The annual event raises funds for the Northern Initiative for Social Action (NISA) and the Mood Disorders Society of Canada.

Sudbury MPP Jamie West had many in the crowd moved as he told a story about his own personal struggles with mental health and how it was family who helped recognize there was an issue that had to be addressed.

"I want to congratulate each and every one of you who are here today because you are a lighthouse for people in the dark, he said.

“You are somebody they can reach out to, to have a conversation."

The city’s Ward 5 councillor Mike Parent told CTV News it was a great turnout.

“It shows the level of community support for something like mental health, illness and depression," said Parent.

"Coming out of the pandemic, we know this is an issue in all communities so I'm really pleased to see the turnout and the support for this."

Sudbury has become one of the top markets for the 'Defeat Depression' campaign with almost half the funds raised in the city making up what they raise on the national level.

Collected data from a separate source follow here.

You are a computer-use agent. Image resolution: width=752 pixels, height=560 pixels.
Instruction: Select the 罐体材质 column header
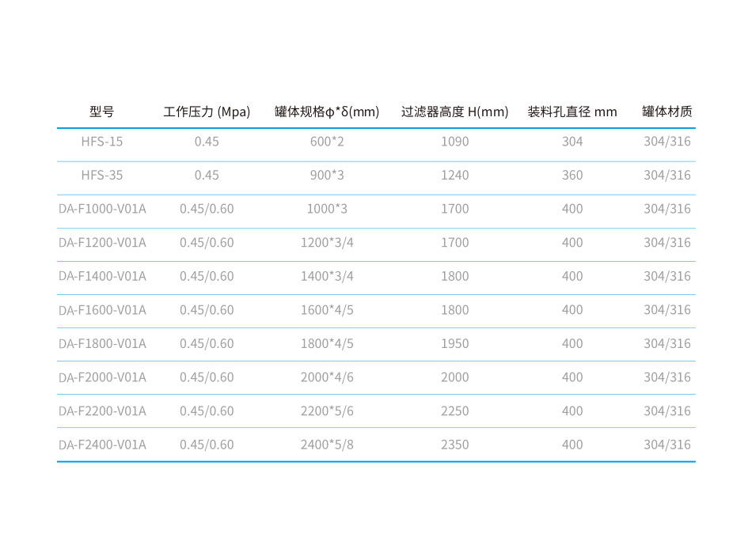point(667,112)
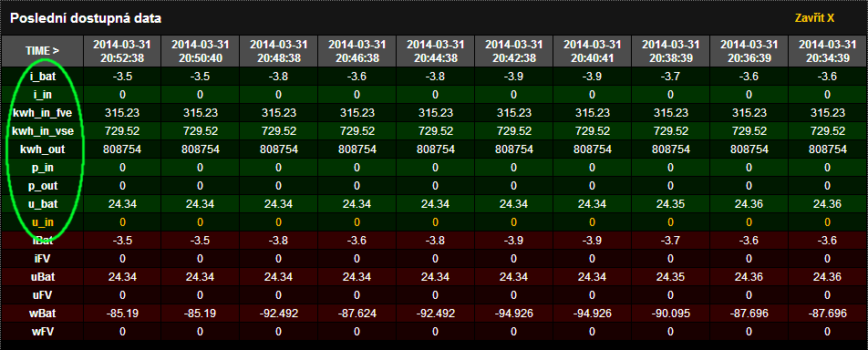Select the i_bat row label
The image size is (868, 350).
43,77
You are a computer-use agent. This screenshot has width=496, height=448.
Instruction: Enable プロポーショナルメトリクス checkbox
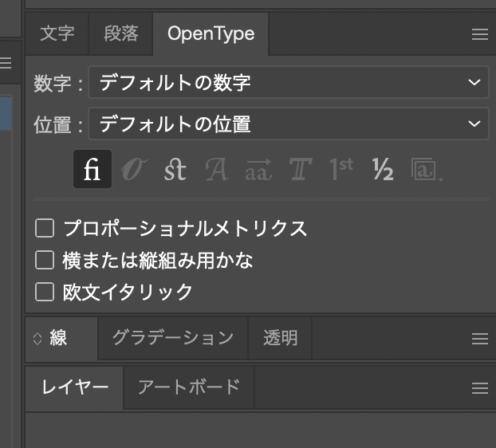point(45,229)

"Fundraising is nice and it's a good fundraiser but really, to see 350 and that's my estimation, 250 people walking around here and being okay with saying 'hey mental health is here and it's not something to be ashamed of' is amazing," said NISA Executive Director Martin Boucher.

"I've had the pleasure of hearing stories through my tenure here with NISA and I've had stories from all walks of life, all ages and we all know someone or are affected ourselves with mental health," said event organizer Lindsey Chamberland.

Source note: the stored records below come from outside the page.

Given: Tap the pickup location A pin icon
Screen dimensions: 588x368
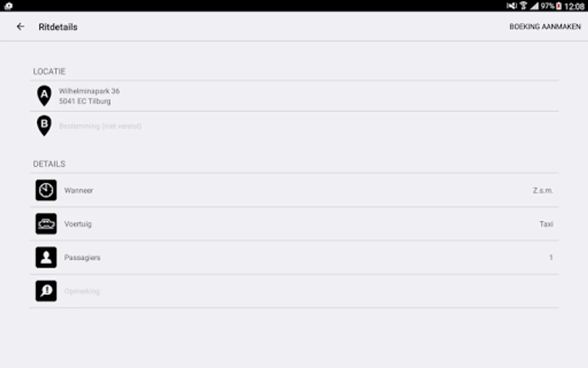Looking at the screenshot, I should click(x=44, y=96).
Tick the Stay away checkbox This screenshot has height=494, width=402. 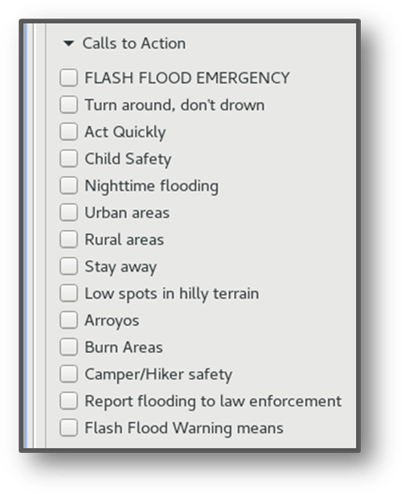pyautogui.click(x=69, y=266)
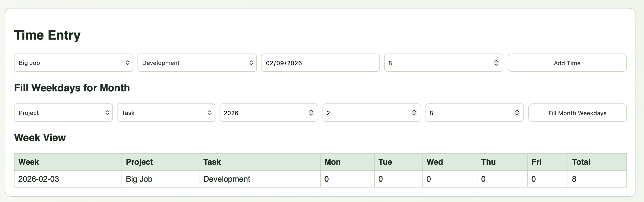Viewport: 644px width, 202px height.
Task: Open the Project selector under Fill Weekdays
Action: (63, 113)
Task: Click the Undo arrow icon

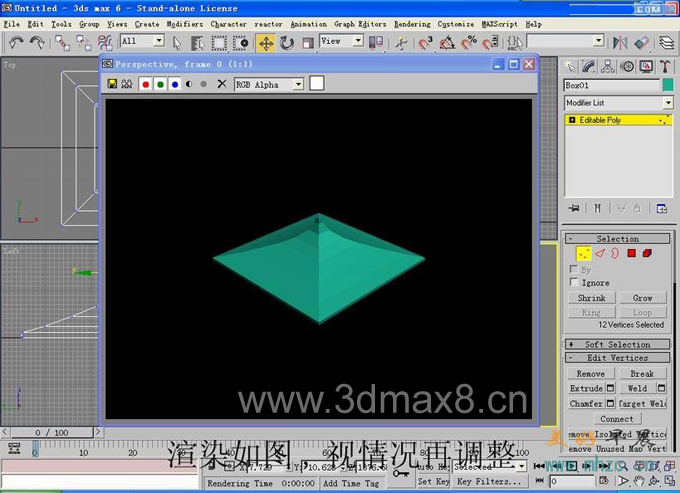Action: point(16,42)
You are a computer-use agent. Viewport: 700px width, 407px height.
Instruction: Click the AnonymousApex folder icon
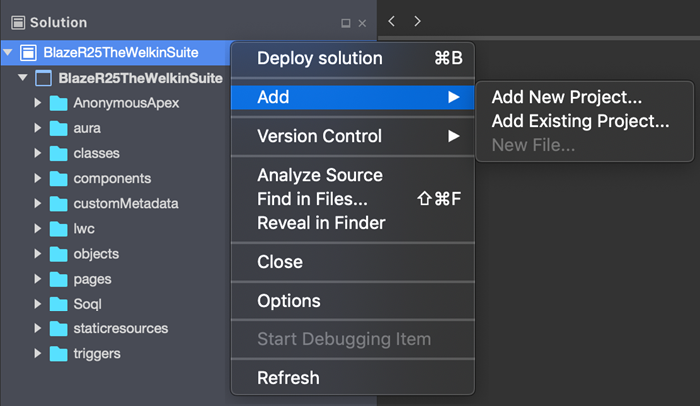point(58,103)

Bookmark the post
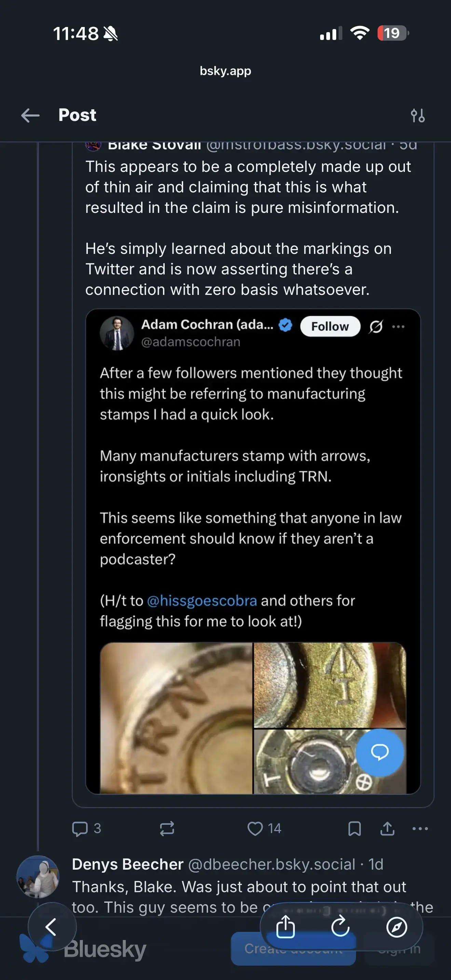point(354,829)
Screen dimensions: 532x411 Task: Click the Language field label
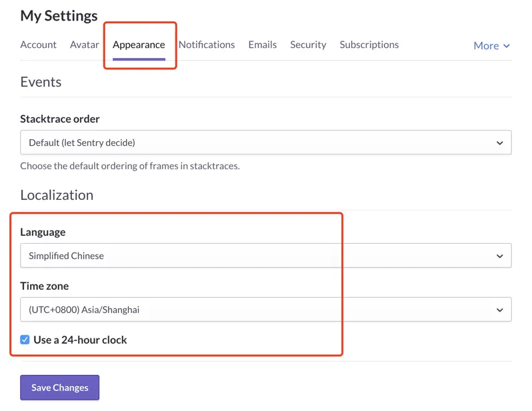pos(43,232)
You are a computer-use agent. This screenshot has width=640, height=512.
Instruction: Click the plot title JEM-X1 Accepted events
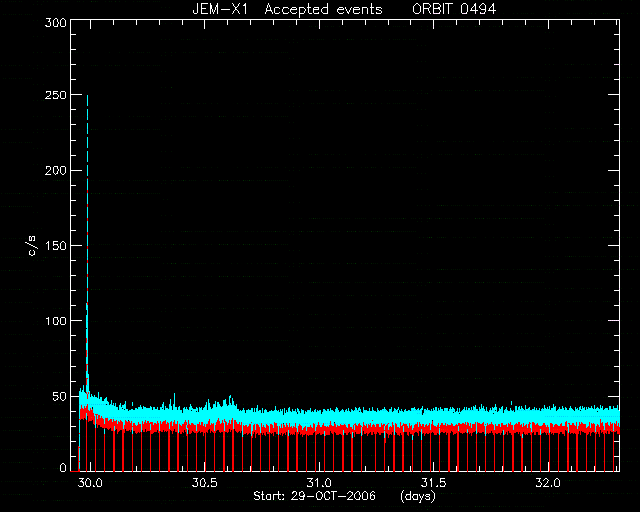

Shirley Rajotte is the peer coordinator for the NISA Older Adult Peer Support Program. She came out, all decked out in her NISA gear and made sure to get herself a seat in the front row.

Hundreds descended on Sudbury's Bell Park Saturday morning in a bid to 'defeat depression." The 10th Annual Defeat Depression Walk was held with funds being raised for the Northern Initiative for Social Action and the Mood Disorders Society of Canada. (Ian Campbell/CTV News Northern Ontario)"People are afraid to talk about their mental health because they're afraid there is something wrong with them, but there's not,” she said.

“There is nothing wrong with them,"

Participants said every little bit helps. Passersby, likely, no doubt felt the optimism from many of them that 'defeating depression' is possible.

"Sometimes we have good mental health, sometimes we have poor mental health and it's a really important cause to raise money for," said participant Karen Henze.

Officials said the goal here, if anything, is to show people 'it's okay, not to be okay;' adding one in two adults will have experienced some sort of mental health challenge at some point in their lifetime.